Created on 07-09-2016 11:19 AM - edited 09-16-2022 03:29 AM
I want to process 100 GB of RFID data on apache haddop. Can anyone explain me how to do it using Horton Works Sandbox.Thanks in advance
Created 07-11-2016 03:50 AM
@SANTOSH DASH You can process data in hadoop using many difference services. If your data has a schema then you can start with processing the data with hive. Full tutorial here. My preference is to do ELT logic with pig. Full tutorial here. there are many ways to skin a cat here. Full list of tutorials are here.
Created 07-11-2016 03:50 AM
@SANTOSH DASH You can process data in hadoop using many difference services. If your data has a schema then you can start with processing the data with hive. Full tutorial here. My preference is to do ELT logic with pig. Full tutorial here. there are many ways to skin a cat here. Full list of tutorials are here.
Created 07-11-2016 10:31 AM
Regarding how refer to Sunile. Pig is nice and flexible, Hive is good if you know SQL and your RFID data is already basically in a flat table format, Spark also works well ...

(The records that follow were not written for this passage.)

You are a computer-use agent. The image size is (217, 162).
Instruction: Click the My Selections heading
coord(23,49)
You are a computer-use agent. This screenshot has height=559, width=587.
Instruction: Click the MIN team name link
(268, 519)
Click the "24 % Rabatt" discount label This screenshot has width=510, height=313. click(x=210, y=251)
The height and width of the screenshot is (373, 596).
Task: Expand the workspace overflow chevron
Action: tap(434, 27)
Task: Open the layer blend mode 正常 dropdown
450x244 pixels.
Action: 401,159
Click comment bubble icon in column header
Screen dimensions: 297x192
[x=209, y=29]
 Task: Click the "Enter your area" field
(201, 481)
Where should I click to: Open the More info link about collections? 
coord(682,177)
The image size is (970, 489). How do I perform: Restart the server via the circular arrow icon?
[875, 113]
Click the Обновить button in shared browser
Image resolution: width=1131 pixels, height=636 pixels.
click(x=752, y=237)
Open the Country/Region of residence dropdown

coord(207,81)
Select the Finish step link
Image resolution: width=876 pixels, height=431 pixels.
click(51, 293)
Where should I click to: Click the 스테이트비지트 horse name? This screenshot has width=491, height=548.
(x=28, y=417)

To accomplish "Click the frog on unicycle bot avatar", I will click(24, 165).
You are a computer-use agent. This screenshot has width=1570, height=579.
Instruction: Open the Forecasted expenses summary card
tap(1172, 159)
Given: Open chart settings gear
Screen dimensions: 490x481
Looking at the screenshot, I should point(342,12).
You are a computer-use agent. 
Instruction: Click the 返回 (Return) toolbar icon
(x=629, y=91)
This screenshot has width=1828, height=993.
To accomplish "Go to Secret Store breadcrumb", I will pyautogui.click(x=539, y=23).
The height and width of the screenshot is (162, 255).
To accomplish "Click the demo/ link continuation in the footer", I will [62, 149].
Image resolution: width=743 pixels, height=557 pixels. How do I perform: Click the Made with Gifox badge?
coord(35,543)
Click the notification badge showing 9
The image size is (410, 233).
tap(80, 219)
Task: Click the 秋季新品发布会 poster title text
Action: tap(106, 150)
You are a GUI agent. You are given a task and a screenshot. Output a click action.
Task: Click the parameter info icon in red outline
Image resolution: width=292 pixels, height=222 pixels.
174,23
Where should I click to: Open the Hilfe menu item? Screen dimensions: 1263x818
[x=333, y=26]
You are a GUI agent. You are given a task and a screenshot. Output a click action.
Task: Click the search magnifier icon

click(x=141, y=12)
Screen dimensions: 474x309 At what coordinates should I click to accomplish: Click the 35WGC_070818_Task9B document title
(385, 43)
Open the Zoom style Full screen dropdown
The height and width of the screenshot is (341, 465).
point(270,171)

But the question is if you really want to process 100GB of data on the sandbox. The memory settings are tiny there is a single drive data is not replicated ... If you do it like this you can just use python on a local machine. If you want a decent environment you might want to set up 3-4 nodes on a VMware server perhaps 32GB of RAM for each? That would give you a nice little environment and you could actually do some fast processing.